:: 抜粋文

安定期に入ってから、毎日とても眠くて、

朝お弁当を作って彼を送り出した後で昼くらいまで眠ってしまうことが多かったのだが、

最近それがひどくなり、

眠りこむ時間がどんどん長くなって、代わりに夜眠れなくなってきた。


ある日は朝の5時くらいまで眠れなくて、彼と一緒に寝坊した。お弁当作れなかったしコーヒーも入れてあげられなかった。

そのまま眠り込み、10時過ぎだったか・・・一度目が覚めた。

どうにもこうにもお腹が痛くて。

下腹部の、左側が、突っ張るように痛かった。

どう姿勢を変えても痛くて、仕方なく起き上がったが、目が覚めてちょうどよかったとも思った。

お手洗いに行き、小さいパンを2個食べたら、痛みは軽くなった。

膀胱と子宮が押し合っていて痛かったのか、お腹が空いていたのが遠因だったのか、長時間横になっていたのが良くなかったのか、なんかよくわからないけど。ネットで調べると、妊娠中期には靭帯が引っ張られて痛みが起こることもあるという記述もあった。

とにかく下腹部痛はひいたので「ふう、よかった」と思ったのだが、今度はなんだか気分が悪い。

肩こりのせいかもしれない(最近、肩こりもひどい)。もしくは、パンを食べたからか…。

気分の悪さに負けて、またふらふらとベッドに戻ってしまった。


二度目の目覚め。いやな夢ばかり見ていた気がする。へんな疲労感。

もうお昼だろうなー、と思う。

何か食べようか。あんまり食欲ないけど。

洗い物がたまっているから少しでも済ませて、それからスーパーに行こう・・・と考える。

そうだ洗濯はどうしようかな、と横になったまま窓の空を見上げた。

日の光が少し黄色い気がして、「ん?」と思った。西日…? いやな予感。

時計を見ると2時前だった。

驚き、睡眠時間を逆算して愕然とした。

寝すぎだ。これじゃまた夜眠れない。

「赤ちゃんが生まれたら長く眠れなくなるんだから、今のうちにたくさん寝ていいんだよ」と慰めてくれる友人もいるが、なんだか自己嫌悪…。



別の日の夜、彼が帰宅するなり、ちょっとケンカしてしまった。

わたしも彼も、それぞれの理由でいらだっていた。

彼にきつい言葉をぶつけられたわたしは、泣いて黙って外へ出た。


ひとりでぼんやりと歩いた。時間としては20~30分くらいだったと思う。

::::
:: 抽出データ一覧

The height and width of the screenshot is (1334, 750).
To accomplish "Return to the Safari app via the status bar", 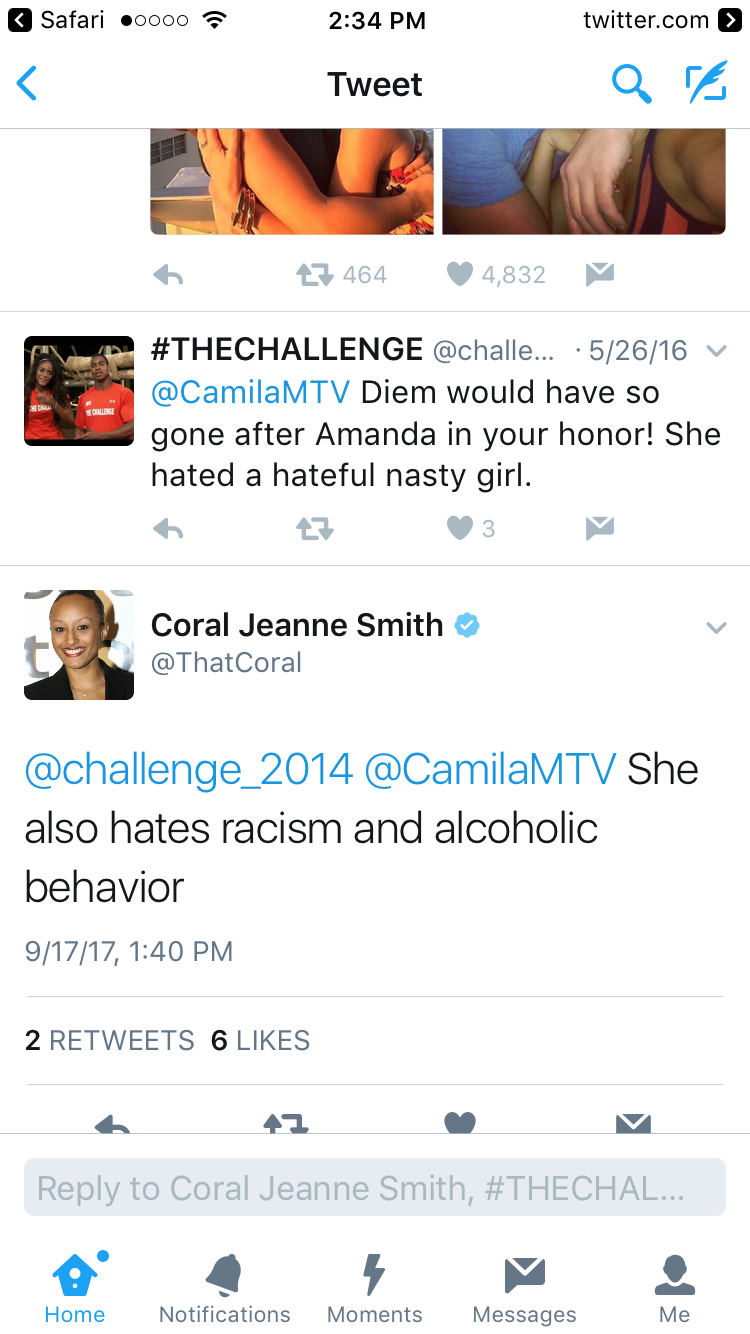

::::
:: 抽出データ一覧

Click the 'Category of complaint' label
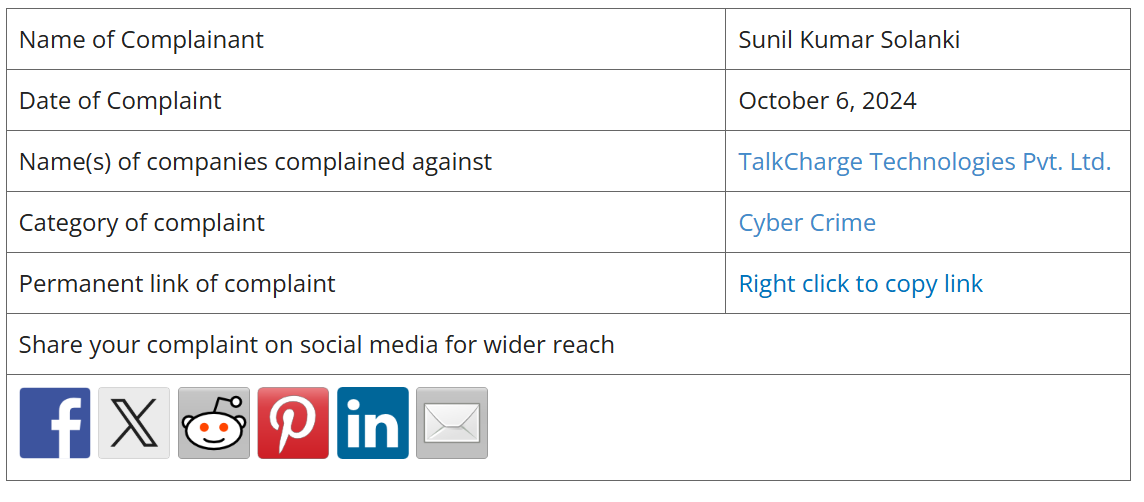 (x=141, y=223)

::::
:: 抽出データ一覧

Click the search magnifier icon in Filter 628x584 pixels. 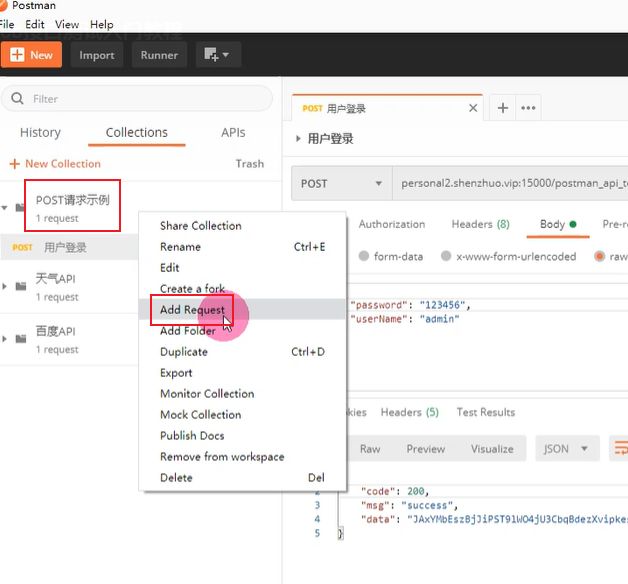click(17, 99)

::::

**課題**
一覧より前に載っている、妊娠中の眠気や日々の出来事をつづった文章を、最後の文の後から書き継いでください。

**解答**
裏道を通って家を離れ、大通りを通って戻っていった。

完全に手ぶらだったし、仮に財布など持っていたとしても実家に帰るほどのことでもなく、結局二人の家に帰るしかないのは初めから承知していた。

歩くと少し気持ちが落ち着いた。

でもお腹はちょっと張ってしまった。

勝手なことをして心配をかけて、彼に余計怒られるだろうか……と少し思った。


家に戻る。部屋の明かりはついていたが、カギがかかっていた。

彼の自転車がない。

わたしを探しに出てしまって、行き違いになったのだ。

ばかなことをしてしまったと思った。


家の前で待っていたら、数分後に彼が戻ってきた。

上はワイシャツのままで、汗をかき、息を切らしていた。

わたしを見ると「どこ行ってたん?」と訊いた。わたしは泣きすぎて声が出なかった。

「とにかく中に入ろう?」と彼は言った。


イライラしててごめん、と彼が謝ってくれた。

本当は黙っていようと思ったんだけど、と言って、会社であった不愉快な出来事を話してくれた。

他の、最近悩んでいることとかも。

「サキにあたっちゃった。ごめんな…」

彼はこんな大変な思いをしているのに、くだらないことで煩わせてしまったと思い、余計に悲しくなった。

晩ごはんもまだだったし、彼は帰宅してからほとんど休憩していなかった。

わたしは泣いて、「ごめんね」と何度も言った。

寝すぎてしまったり、一生懸命やってるつもりでも家事がうまくいかなかったりして、

わたしもいらだっていたのだ。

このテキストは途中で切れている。